By the end of 1964, Hilton will have just as many hotels abroad (39) as he will have in the U.S. Hilton's overseas hotels last year brought in more than a quarter of the chain's net operating profit of $5,700,000, and Innkeeper Hilton expects that they will soon account for more than half his earnings. Not counting the many millions that foreign investors will have put into these overseas hotels, the Hilton chain by 1964 will be worth well over $300 million. "Where does Hilton go from here?" asks Lawrence Stern, chairman of Chicago's American National Bank, a Hilton director. "To the moon!" Hilton people get to talking like that.

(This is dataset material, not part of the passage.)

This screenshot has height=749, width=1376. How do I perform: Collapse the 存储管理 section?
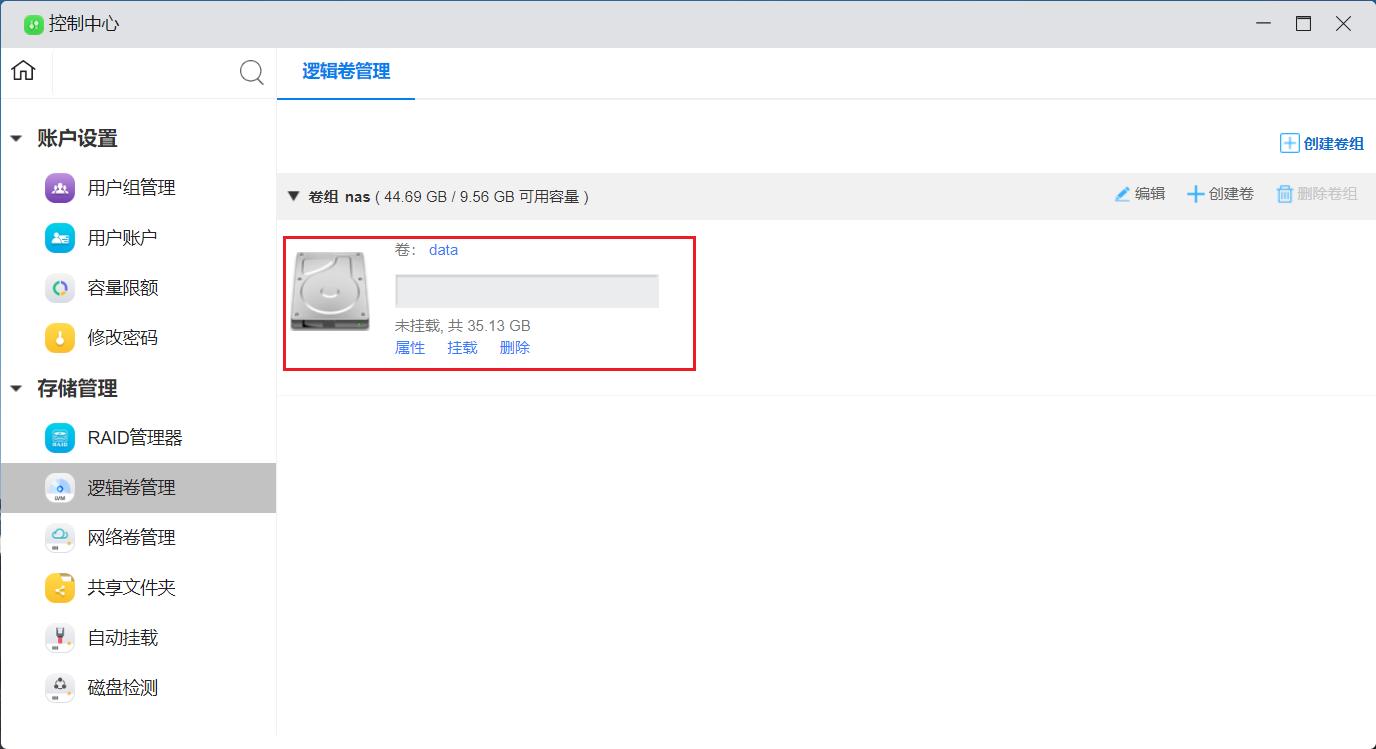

Two-Way Streets. This year nearly 12 million Americans—12% more than last year—will travel outside the U.S., and a surprising lot of them will want the comforts of home. Newly affluent Europeans and Japanese have also joined in the wanderlust, and the world's byways are fast becoming two-way streets. Virtually everywhere there is need for modern hotels. "Very few new hotels have been built outside North America in the past 40 years," says Conrad Hilton. "In Istanbul ours is the only first-class hotel in a city that for a thousand years was the biggest city in the world. There have been no great hotels in Paris for 40 years, and the same is true of Rome and Athens."